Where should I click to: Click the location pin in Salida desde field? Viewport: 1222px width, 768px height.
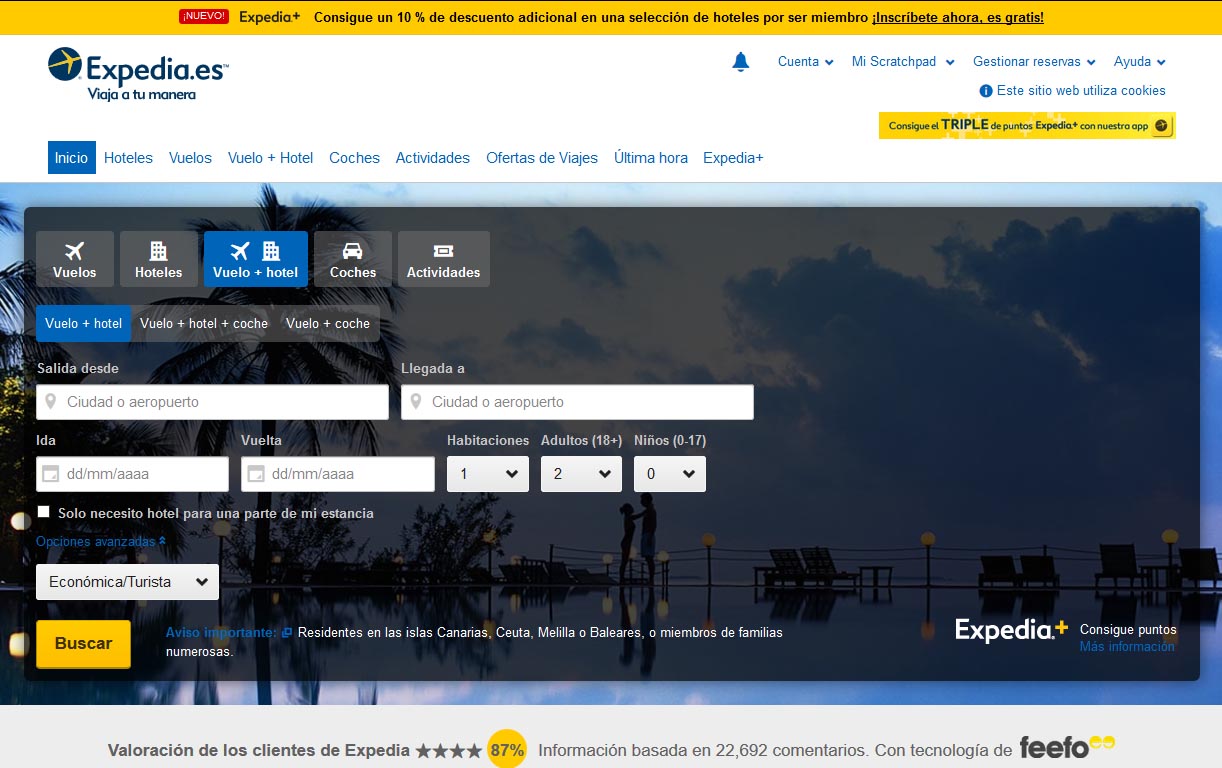[x=51, y=401]
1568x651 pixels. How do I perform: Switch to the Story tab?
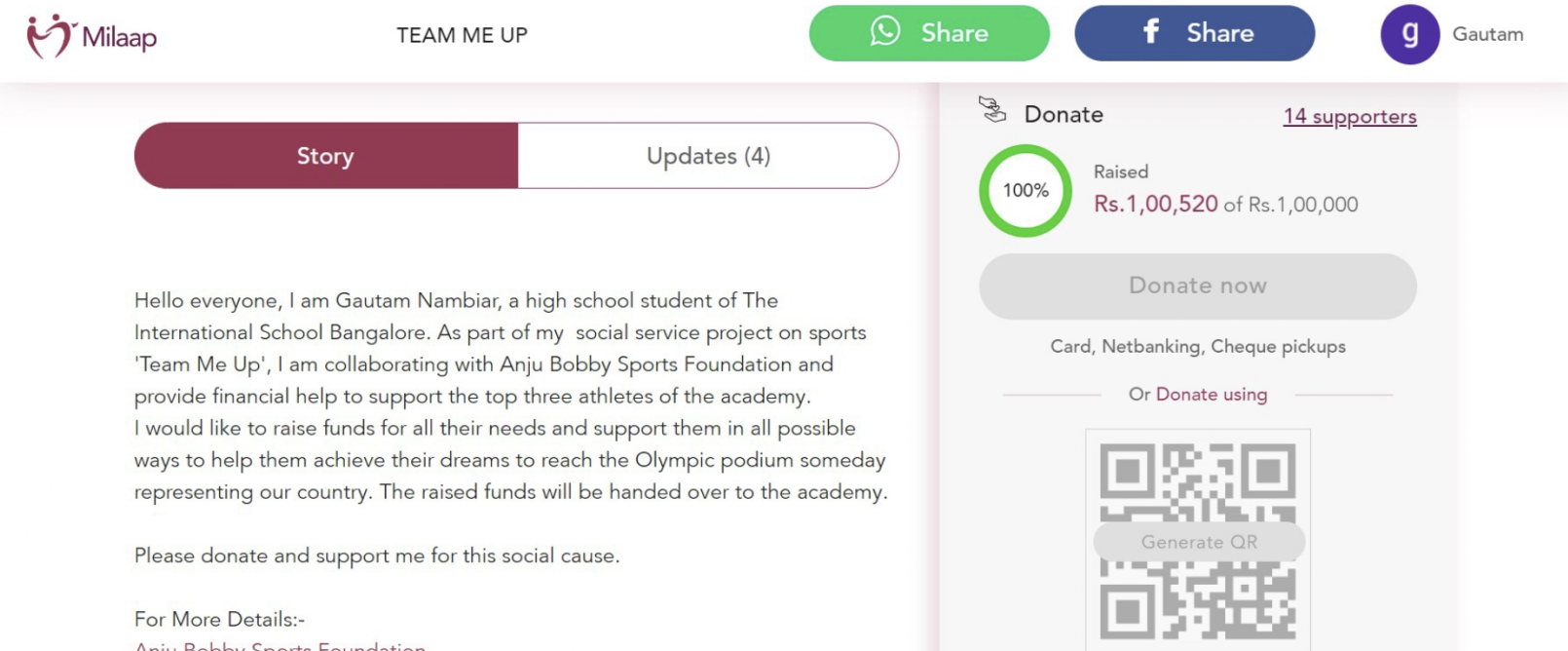click(x=326, y=156)
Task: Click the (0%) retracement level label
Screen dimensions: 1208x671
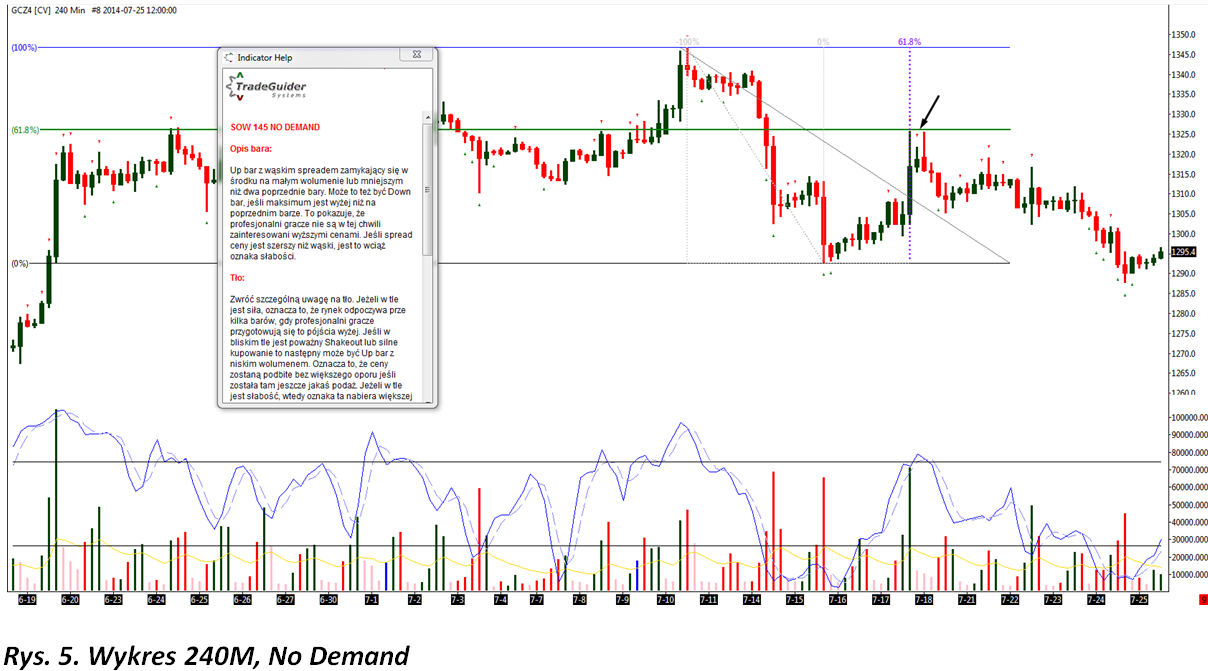Action: pyautogui.click(x=20, y=264)
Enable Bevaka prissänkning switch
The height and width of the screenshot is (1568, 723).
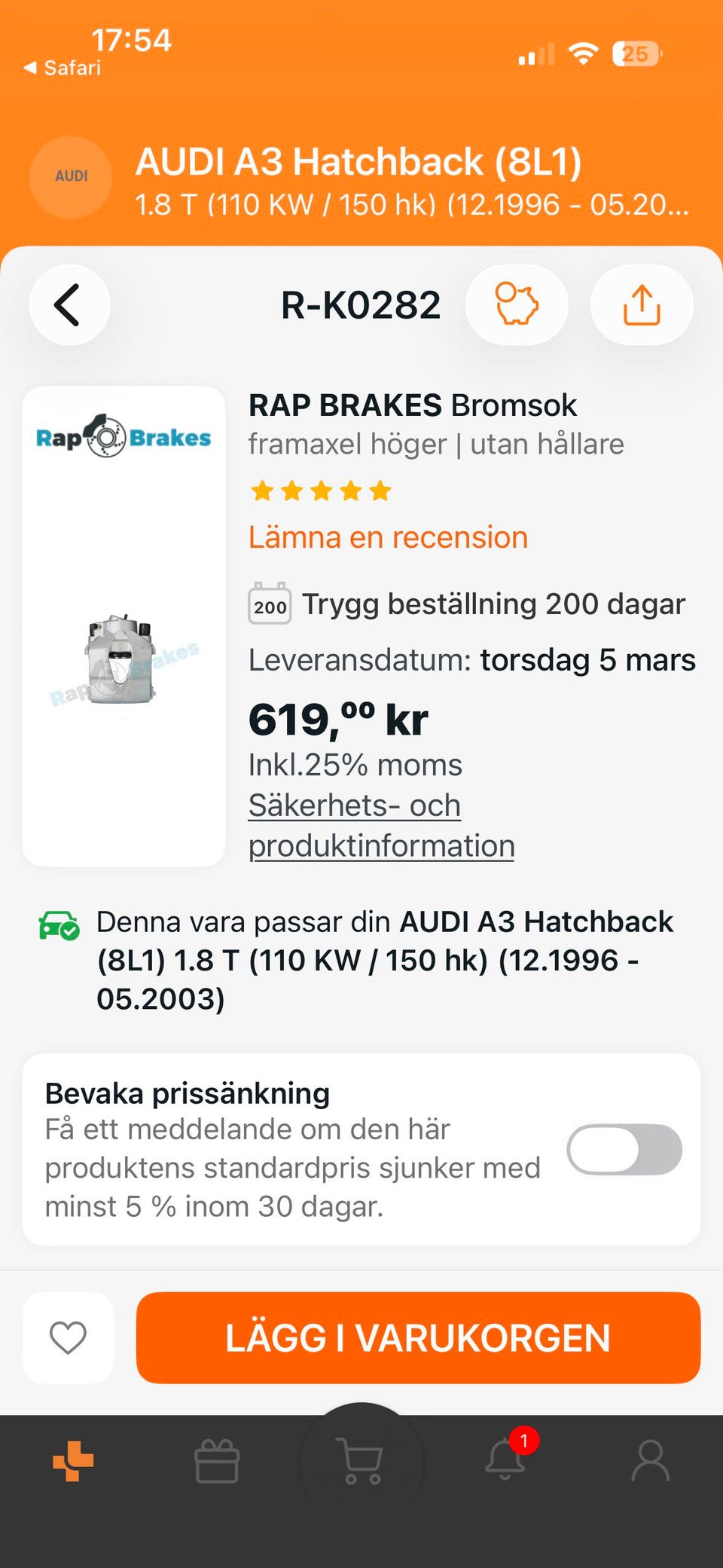[x=624, y=1150]
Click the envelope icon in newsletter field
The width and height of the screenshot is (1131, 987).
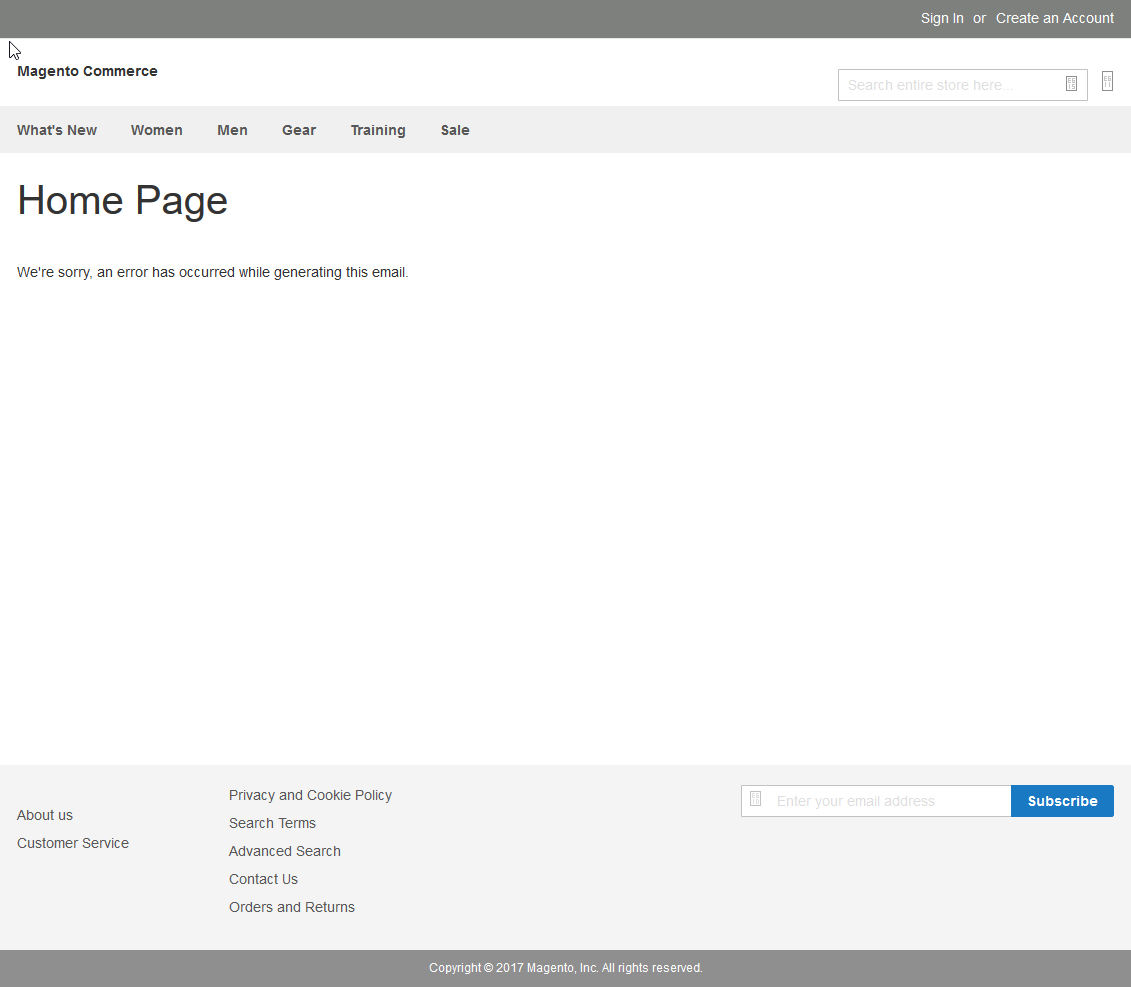pos(756,799)
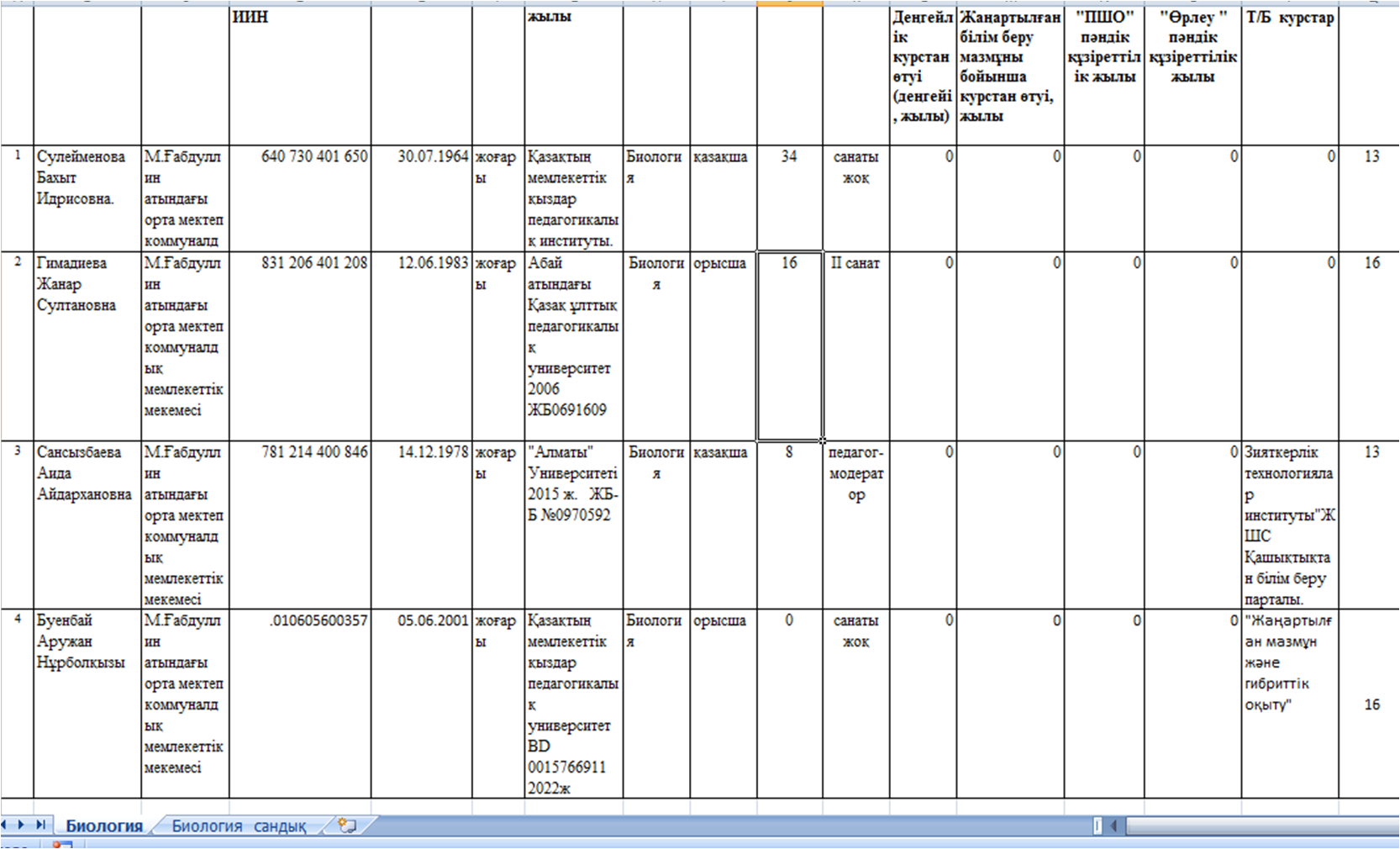Click the horizontal scrollbar track
Viewport: 1400px width, 849px height.
point(1261,825)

┄┄┄┄┄┄┄┄┄┄

**Exercise prompt:** Beginning with the line that holds "The width and", extract every line to the end of the material, exactly as it stands, and drop the pictures.

**Finished task:**
The width and height of the screenshot is (1131, 987).
pos(756,799)
Click the horizontal scrollbar track
Viewport: 1400px width, 849px height.
point(1261,825)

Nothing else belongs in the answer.